KHALED: It’s very, very difficult, your salary has to be more than 1,830 euros. It’s very difficult for me because of the places where I work. I’ve been looking for a work contract for five months, and I haven’t found one.

MEDINA: They’ve appealed and their case is under study. But each day that passes takes a toll on the young family. 

(MUSIC)

JAWAHIR (IN ARABIC): Daddy.

KHALED: Did you break the phone? How did you break it? 

SUZANNE: How did you break the phone? 

JAWAHIR (IN ARABIC): I want to talk to Dad. 

SUZANNE: She says she wants to talk to Dad. 

MEDINA: Jawahir is growing up, and has yet to meet her father.

KHALED: I haven’t seen my daughter. I don’t know. This feeling in my heart,  the problem with this feeling is too much, is so bad.  It’s difficult. 

MEDINA: For Jawahir, the phone and her father are one and the same.

KHALED: She recognizes me, she already speaks very well. My  daughter is very clever. I don’t talk to her every day, but she knows me very well—knows I’m her dad.  Sometimes when I call, she’s the one holding the phone, so she opens the call and straight away says: ‘Mom, it’s Dad.’
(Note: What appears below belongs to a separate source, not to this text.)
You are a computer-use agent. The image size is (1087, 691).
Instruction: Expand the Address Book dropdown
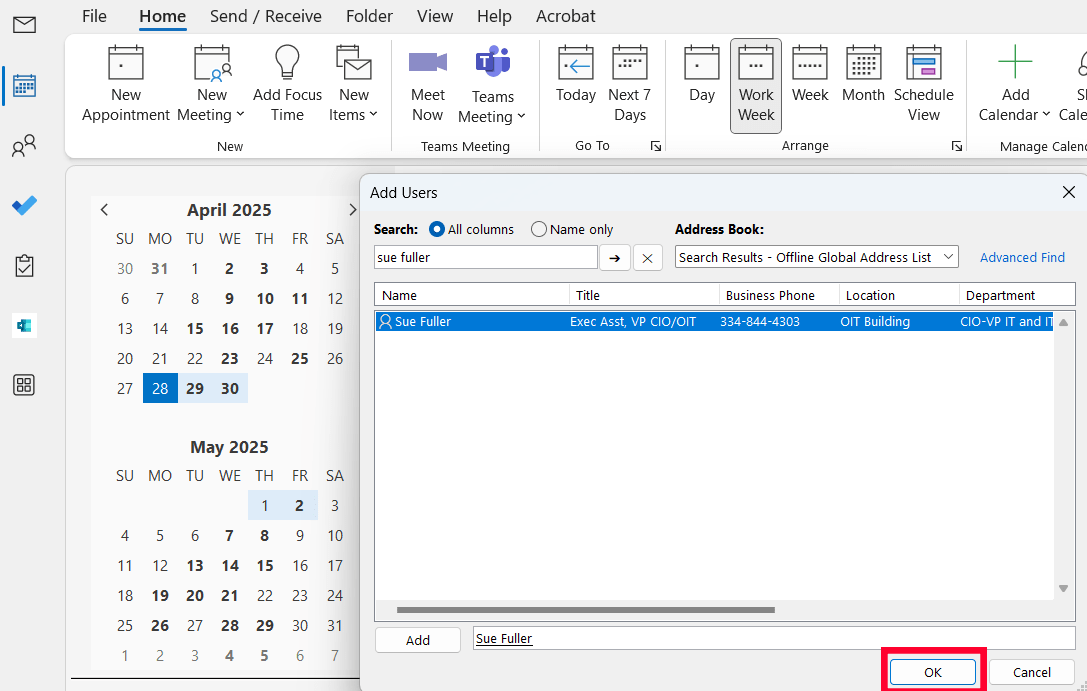pyautogui.click(x=948, y=257)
MEDINA: For Suzanne, raising her daughter alone has been tough.

SUZANNE: Since my husband left, I’ve felt weak. I call him and ask: ‘when can you do family reunification, I want to be with you.’ Whenever he calls, his daughter says: ‘Daddy, I want to be where you are, I miss you, I want you. She asks where Dad is, why he’s far away. I tell her: ‘Dad is traveling, tomorrow we’ll go to him.’

MEDINA: Turkey has become a waiting room for Suzanne, far from her husband in Belgium, and far from her family in Idlib. And conditions for Syrian refugees in Turkey have sharply deteriorated in recent years, with discriminatory attacks and deportation numbers on the rise. 

SUZANNE: I’ve been in Turkey for a year. I don’t have an ID.If my daughter gets sick, no one can take her. I only have God. We don’t go out,  because we don’t have papers and are afraid of deportation. Life is hard, and expensive. 

MEDINA: The situation has also taken a toll on Khaled’s relationship with his family in Idlib. They saw others bringing their families to join them in Europe and sending money to their relatives in Syria, so they expect him to do the same.

KHALED: When all this happened to me, my relationship was cut with everybody—my family, siblings. I don’t talk to anybody anymore, only my wife and daughter. I have to, they’re stuck because of me.

MEDINA: Khaled wishes for more humanity in family reunification criteria.

KHALED: I don’t know. In the end, we are people—we’re not made of stone. They should have a bit of humanity. The judges looking at family reunification cases, they know my whole case. It’s shameful.

People have been destroyed. Destroyed. They should make changes for these people. It’s a shame. These people were destroyed in Syria, and come here for us to finish the job? I didn’t want to come to Europe in the first place, but I reached a point where I couldn’t turn back, not even a little.

MEDINA: After his application was rejected, Khaled got in touch with Caritas Belgium, an NGO working on refugee issues, and their team is helping him through the appeal process. He’s glad for their help, but isn’t optimistic.

KHALED: Thanks to them I have a bit of hope, but overall, no, I have no hope. I suffered a lot, I was beaten down. I can’t imagine even a little bit of happiness. The day before yesterday, I went online and searched for news about Idlib. It was bombed, and two children and a man in his forties died. 

MEDINA: But in November 2022, the day before our interview with Suzanne was recorded, a judge in Belgium canceled the family’s rejection by migration authorities, and reopened their case. Suzanne is optimistic for the first time in a long time.

SUZANNE: Honestly I didn’t have hope to reunite with him, but after this news from yesterday I have some hope.

(MUSIC)

MEDINA: And with that hope, Khaled is already planning for the day he, Suzanne and Jawaher finally reunite in Belgium.

KHALED: I’ll take her to lots of shops, to Bruges, to Namur. Namur is very nice. 

MEDINA: There’s space for hope.

SUZANNE: It’s a great feeling, the thought of me and my daughter reuniting with my husband.